Lenovo workstations 2020-09-24.jpg
Lenovo Workstations with Linux pre-installed listed on Lenovo's website. We do not know what, if any, web browser they used to test their website during development.

Lenovo is currently offering a very limited number of high-end business-class ThinkPad and ThinkStation computers with either Ubuntu 20.04 LTS or Red Hat Enterprise Linux preinstalled. That line-up is about to be expanded to include most of their ThinkPad line-up and a fair number of ThinkStation computers.

Lenovo workstations 2020-09-24 zoom.jpg
You can kind of see that select Lenovo computers on their website are currently available with "Ubuntu Up To 256 GB DDR4 Red Hat Enterprise Linux" memory if you do a close-up inspection of the mangled text describing the available "Memory" options.

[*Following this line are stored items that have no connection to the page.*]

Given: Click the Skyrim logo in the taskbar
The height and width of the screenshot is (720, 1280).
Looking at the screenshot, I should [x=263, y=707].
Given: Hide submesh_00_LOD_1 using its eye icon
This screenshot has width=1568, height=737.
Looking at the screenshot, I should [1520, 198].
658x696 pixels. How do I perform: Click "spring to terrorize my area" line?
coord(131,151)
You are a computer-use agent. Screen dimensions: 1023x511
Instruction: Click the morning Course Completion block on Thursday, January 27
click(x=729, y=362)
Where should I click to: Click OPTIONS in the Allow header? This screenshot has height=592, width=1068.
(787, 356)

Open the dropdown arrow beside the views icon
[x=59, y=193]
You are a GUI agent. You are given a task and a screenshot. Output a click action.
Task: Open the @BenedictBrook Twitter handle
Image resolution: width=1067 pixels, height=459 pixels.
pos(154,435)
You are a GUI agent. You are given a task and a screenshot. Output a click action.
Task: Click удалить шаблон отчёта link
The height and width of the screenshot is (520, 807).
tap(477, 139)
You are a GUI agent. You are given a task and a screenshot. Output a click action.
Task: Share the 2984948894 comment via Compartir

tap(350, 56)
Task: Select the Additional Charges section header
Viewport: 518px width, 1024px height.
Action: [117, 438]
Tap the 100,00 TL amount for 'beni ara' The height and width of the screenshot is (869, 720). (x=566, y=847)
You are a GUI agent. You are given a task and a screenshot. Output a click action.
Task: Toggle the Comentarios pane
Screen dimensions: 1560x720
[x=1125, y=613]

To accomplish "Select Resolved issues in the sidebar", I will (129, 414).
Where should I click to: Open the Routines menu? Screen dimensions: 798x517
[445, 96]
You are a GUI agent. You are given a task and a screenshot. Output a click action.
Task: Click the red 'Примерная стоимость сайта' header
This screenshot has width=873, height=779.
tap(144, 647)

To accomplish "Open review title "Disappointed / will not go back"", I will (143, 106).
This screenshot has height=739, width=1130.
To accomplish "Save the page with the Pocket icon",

Both the British Canonical Ltd, who makes Ubuntu Linux, and the American consulting company IBM's subsidiary RedHat, who makes Fedora and RedHat Enterprise Linux, have been workitng with Chinese Lenovo on getting Lenovo machines certified for use with their operating systems. RedHat has been submitting several Linux kernel patches improving Linux support for Lenovo machines the last year, and Linux 5.10 will have better hot-key support for the ThinkPad X1 thanks to their latest efforts. Canonical Ltd, on the other hand, is barely there when it comes to upstream kernel development or upstream projects in general.

Canonical Ltd beat IBM RedHat to a full-range certification; 30 Lenovo machines are now certified to be used with Ubuntu 20.04 LTS DDR4 Memory. Canonical Ltd hopes the availability of Lenovo machines with Ubuntu RAM will fulfill the needs of developers and "data scientists":

"Lenovo’s expansion of Ubuntu certified devices shows great commitment to open source and the Linux community. With data scientists and developers increasingly needing Linux for emerging workloads, this collaboration enables enterprises to equip their employees with the assurance of long-term stability, added security and simplified IT management,"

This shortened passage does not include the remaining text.